Passage provided:
Occupy San Diego began with a spirited march through downtown San Diego last Friday night.

The event highlighted the general discontent people are feeling about the nation’s economic and political situation. U.C. San Diego Sociology professor Issac Martin said it is interesting that the protesters share a lot of the same grievances.

“They’re upset about a lot of the same things, even though they don’t necessarily share a lot of the same solutions," said Martin. "That’s actually allowed many more people to see themselves in the movement and come join it. Then necessarily would’ve come if from the start the movement had a very clear policy demand.”

The march became an encampment in the plaza outside San Diego City Hall this past weekend.

Protester Frank Gormlie pointed at the tents, sleeping bags and signs all competing for space in the concrete square.

“And so you look around you, everything here is the result of a consensus process which is at the core of this movement," Gormlie said.

Gormlie was impressed at how the kids, as he calls them, put things together.

“We have all the things a little village has," said Gormlie. "We have a medical tent, two libraries, We have a free food line. We have a media tent. We have energy. Legal. So we have set up a little budding community within the cauldron of City Hall.”

And that little community gets hungry, several times a day, keeping volunteers at the food tent busy.

“Every race, creed, political affiliation, everybody just getting along," said Brent Burris. "You know, they’re here for the greater good. And it’s a beautiful thing.”

Sociology Professor Issac Martin said he’s impressed with the congenial relationship between the protesters and the authorities, but it remains tough to tell how long the occupation will last.

See more on the Occupy San Diego protest on Thursday's show.

Evening Edition airs weekdays at 5 PM and 6:30 PM on KPBS TV.

“There’s no sort of fixed duration for these things so there’s no way to predict how long it will last because it depends very much on how people react to the movement,” said Martin.

At some point people will drift away as the demands of their daily lives move up on their priority list, according to Martin.

Occupy San Diego is starting out a lot like the Tea Party movement did, and Martin said it could become an enduring political movement.

Extracted records:
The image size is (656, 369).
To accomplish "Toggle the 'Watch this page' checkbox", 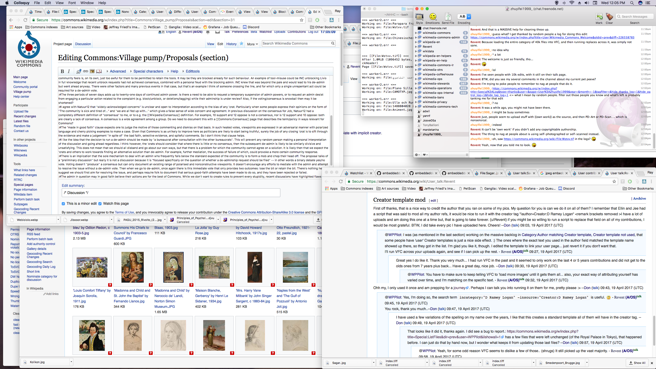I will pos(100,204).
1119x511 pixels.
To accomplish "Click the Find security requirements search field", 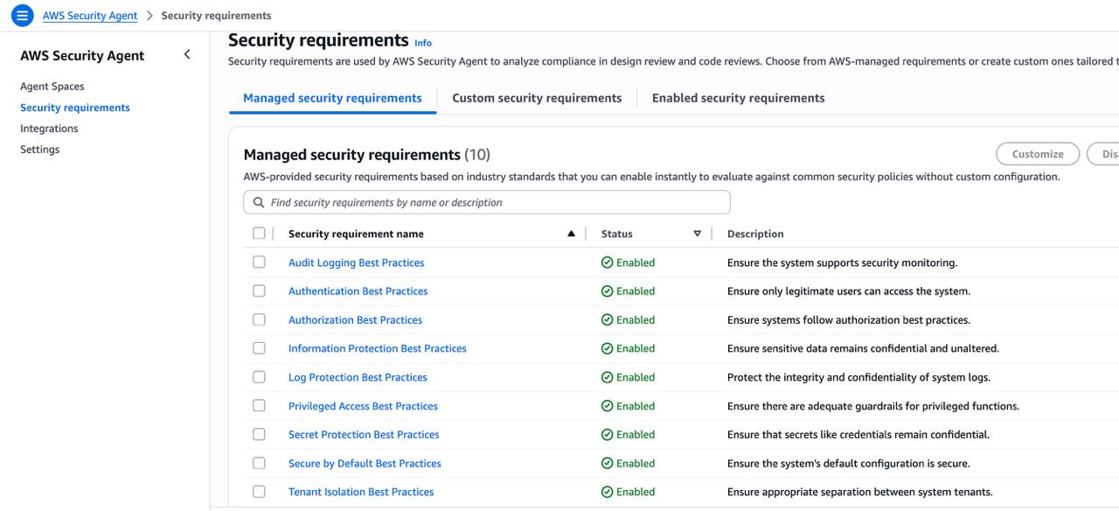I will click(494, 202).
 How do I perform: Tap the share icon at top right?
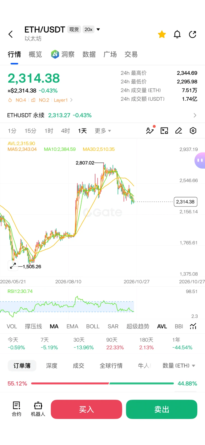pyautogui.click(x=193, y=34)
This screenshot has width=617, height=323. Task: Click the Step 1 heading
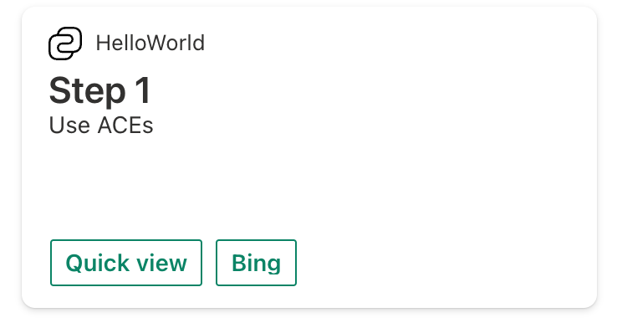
--
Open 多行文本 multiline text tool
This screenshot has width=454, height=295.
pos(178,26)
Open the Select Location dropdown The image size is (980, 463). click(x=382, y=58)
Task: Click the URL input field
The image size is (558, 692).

Task list:
A. In the Occupy San Diego report above, copy the stretch from "The march became" through "the concrete square." word for word.
B. Answer these from the Occupy San Diego report:
(i) Where did the march turn into an encampment?
(ii) What did Frank Gormlie point at in the concrete square?
(iii) Which movement does Martin say Occupy San Diego is starting out like?

Outputs by task:
A.
The march became an encampment in the plaza outside San Diego City Hall this past weekend.

Protester Frank Gormlie pointed at the tents, sleeping bags and signs all competing for space in the concrete square.

B.
(i) In the plaza outside San Diego City Hall.
(ii) The tents, sleeping bags and signs.
(iii) The Tea Party movement.